Through 3 games of a 4-game home stand, the Hurricanes are a solid 2-0-1. The Canes arguably left a point on the table losing a 3-2 third period lead and then losing in a shootout to the Capitals on Friday, but the hockey gods FINALLY evened things up a bit when the good guys won in a shootout on Saturday against the Sabres.

In an article setting goals for the month ahead last week, I said that the Canes needed to go 3-1 in the first leg that featured 4 home games. With a win tonight, the Hurricanes can actually do 1 point better. With a loss they will fall a point short. Especially with the Flyers showing signs of returning to Earth with a loss on Saturday, the time is now for the Hurricanes to make a statement if they are going to be in the playoff mix come late March.

The regular playoff entry Detroit Red Wings enter the game with a modest 14-14-4 record and are currently on the outside looking in as far as the playoffs go. They come in after salvaging a win against the Anaheim Ducks after losing 4 straight (1 in overtime) at home prior to that. Thus far, the Wings have been sputtering offensively at 26th in the NHL in goal scoring and 29th in terms of power play proficiency.

 

‘What I’m watching’ for the Carolina Hurricanes versus the Detroit Red Wings

1) Skating legs

In the second half of the back-to-back home set, the Hurricanes looked slow and sluggish on Saturday against the Sabres. The compete level was there, and the Hurricanes grinded out a win, but they did not have it physically. Here is hoping that 1 day off is enough to rejuvenate the team a bit for 1 more good effort at home. The disjointed holiday season schedule does offer some rest ahead with 2 days off after tonight before another back-to-back set then followed by 4 days off around Christmas. So this week is an ’empty the tank’ kind of week where Peters can push players hard and do whatever he needs to get wins.

2) Putting it all together at forward

Coach Bill Peters has found some combinations that have worked incredibly though a bit sporadically at forward. In total, the results have been favorable scoring-wise at least at home. Especially with more road games coming up, ideal would be to get everything working at the same time for a solid balanced scoring attack.

Skinner/Rask/Ryan: Ryan has assumed the role of playmaker/puck distributor on this line and has 3 assists in 3 games. Especially at home, that line continues to be a regular scoring threat.

McGinn/Staal/Lindholm: It is just a hunch, but I think once the team takes to the road that Peters might reinforce this line with veterans, but for right now McGinn is getting a great opportunity to show what he can do in a top 9 slot.

Aho/Teravainen/Stempniak: It has been a bit intermittent, but this line has looked good and produced offensively. One of the team’s biggest struggles early in the season, especially on the road, was depth scoring from a third line. Here is hoping that this trio can find every-game consistency and also take it on the road.

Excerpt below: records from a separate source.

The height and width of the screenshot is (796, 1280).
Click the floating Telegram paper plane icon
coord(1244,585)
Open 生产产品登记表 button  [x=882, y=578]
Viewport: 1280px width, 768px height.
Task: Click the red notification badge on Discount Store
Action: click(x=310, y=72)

Nordstrom/McClement/Stalberg: The fourth line continues to be solid, play an integral role on the league-leading penalty kill and chip in more offense than expected from a fourth line. This line was the team’s best in a sluggish effort on Saturday.

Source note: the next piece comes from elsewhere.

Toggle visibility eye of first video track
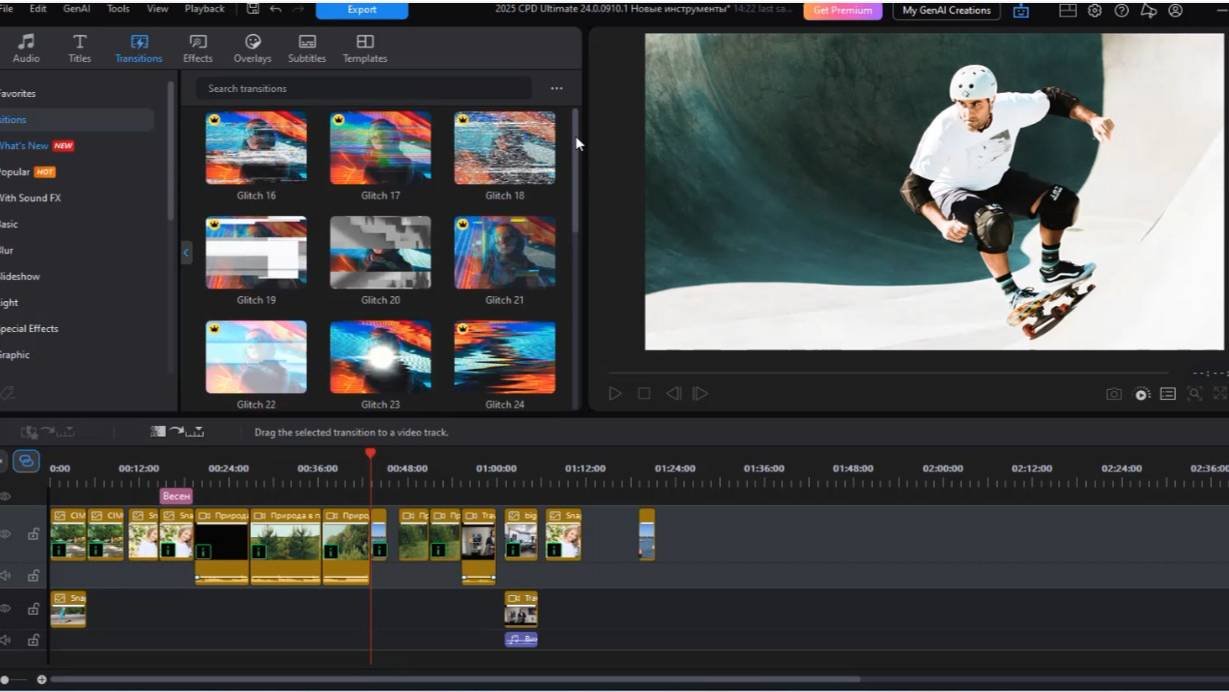 coord(6,534)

I will most closely be watching Staal’s line. It is not the traditional Staal with skating/defensive reinforcements variety, but if it works, it makes the team deeper.

3) Goaltending

The game will be the third in 4 nights for Cam Ward. He looked fine in the back-t0-back Friday and Saturday and his early season ups and downs did not seem to be workload related. That said, Peters has recently gone away from traditional NHL form which is using back-to-backs to keep the backup in the mix and in some kind of rhythm. This can be risky over the course of a long 82-game, 6+ month NHL season. Tonight I will be watching to see if Ward can bring the same level of play that he brought in Saturday’s win and continue to be a key contributor to the Hurricanes’ push up above .500.

 

The puck drops a little bit after 7pm at PNC Arena.

 

Go Canes!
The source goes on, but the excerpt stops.